= Beginning of Section =
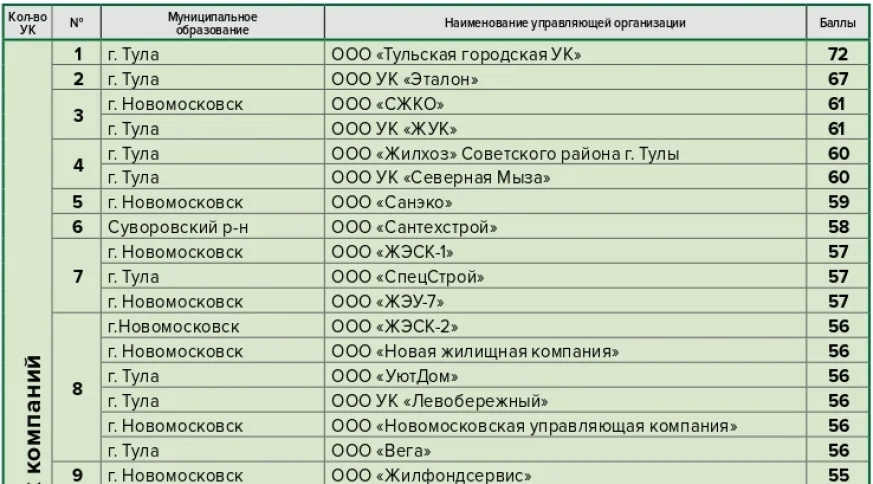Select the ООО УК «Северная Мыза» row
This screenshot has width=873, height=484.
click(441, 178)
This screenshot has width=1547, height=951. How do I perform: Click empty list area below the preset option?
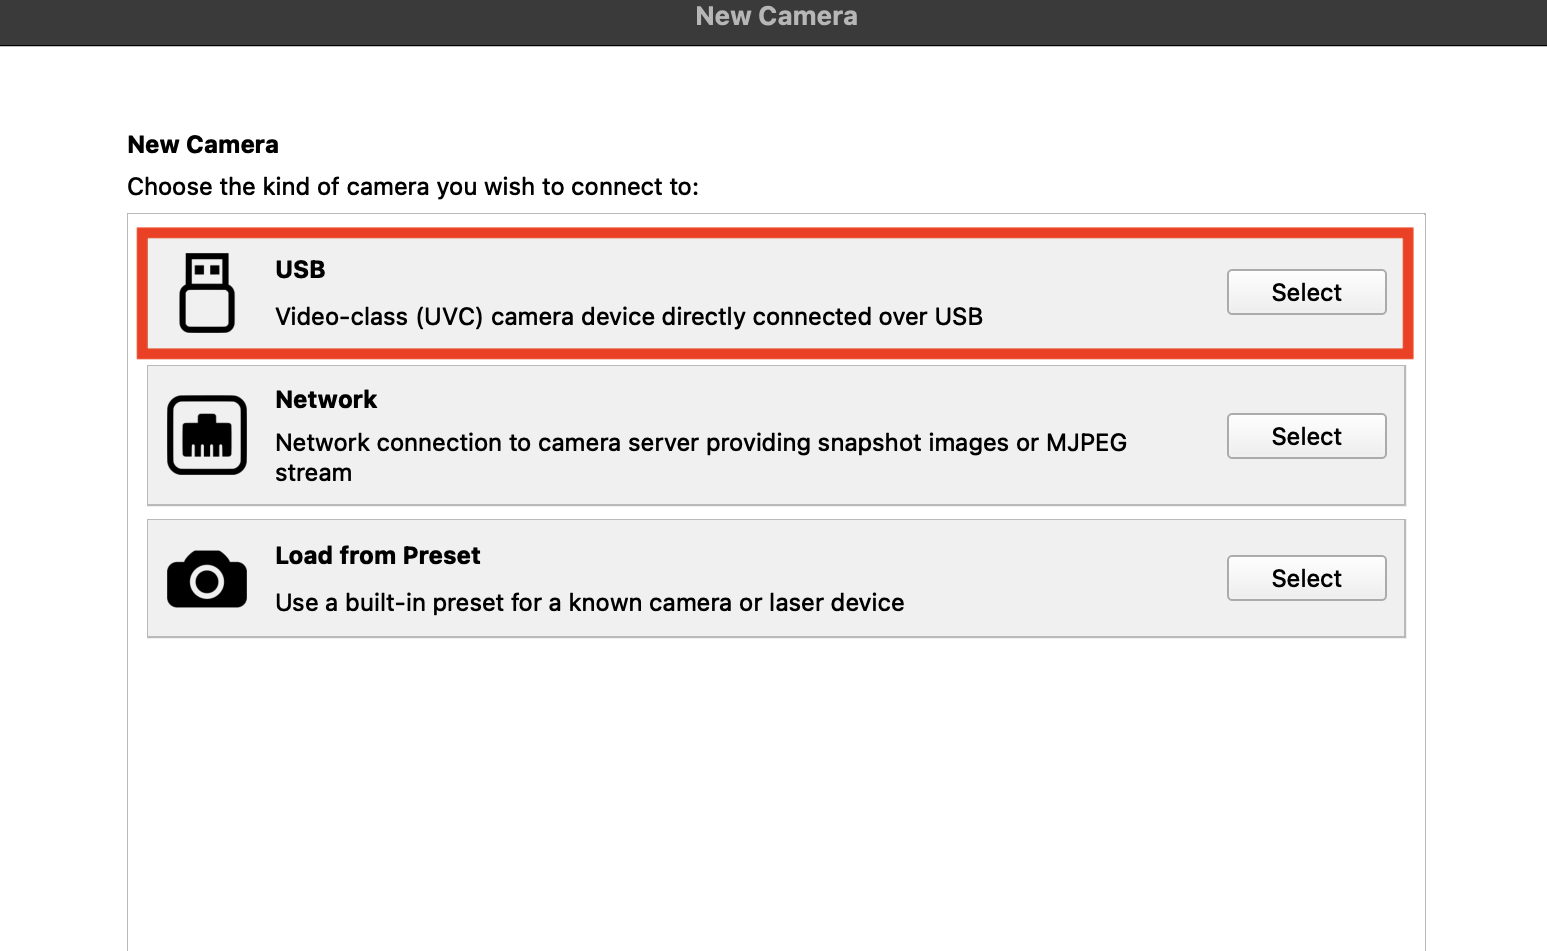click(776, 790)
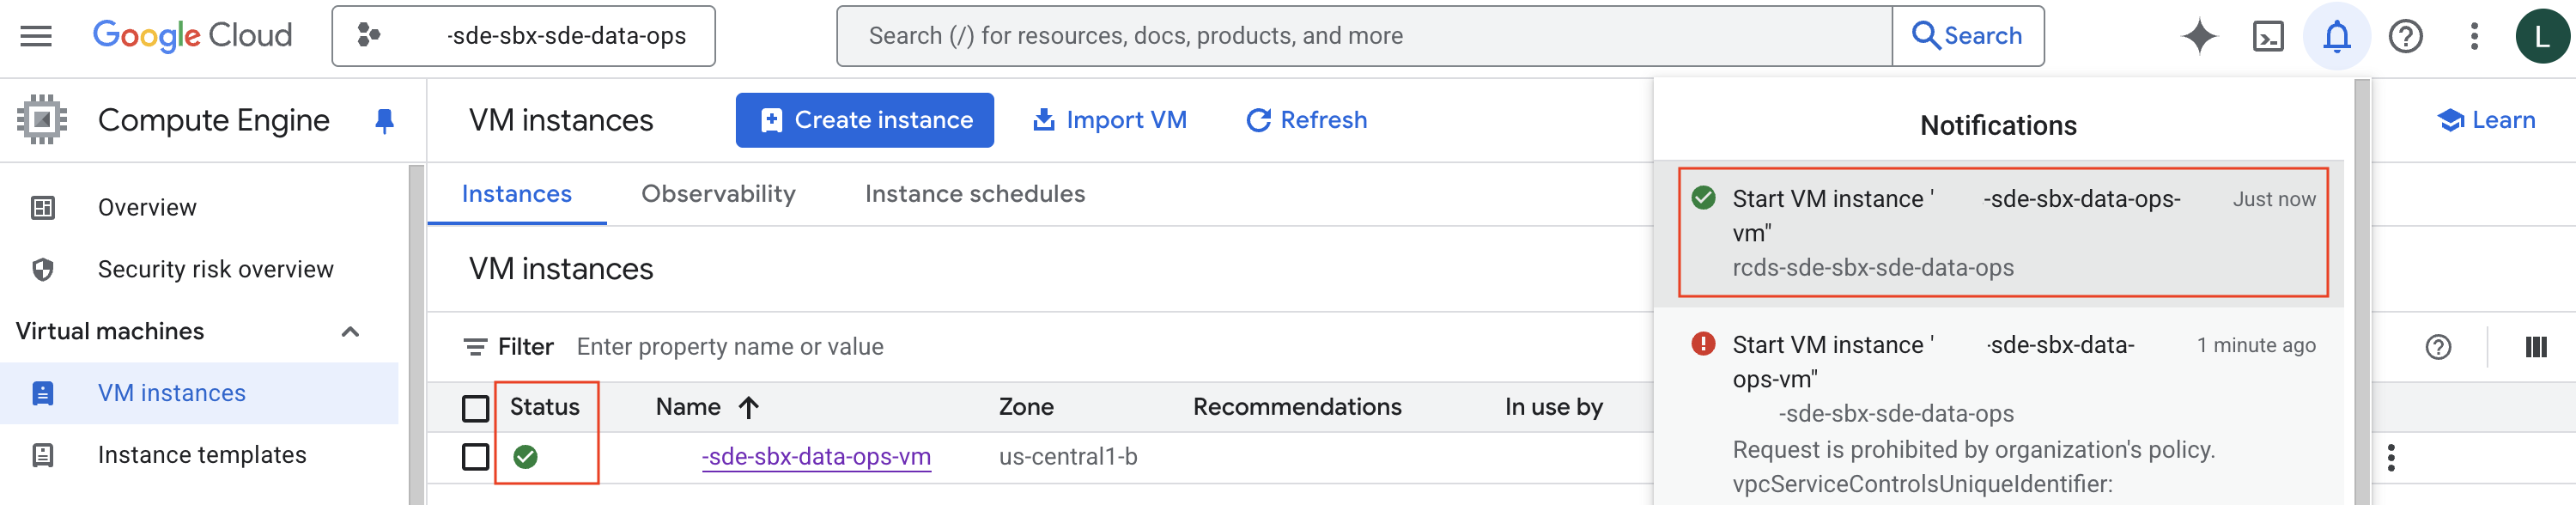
= End of Section =
REQUIREMENT: Only the lines from the line with "This screenshot has width=1547, height=951." through the end of the records belong in your copy. Repeat them exactly, without pictures.

SOLUTION TO THIS TASK:
This screenshot has width=1547, height=951. How do I perform: Click empty list area below the preset option?
click(776, 790)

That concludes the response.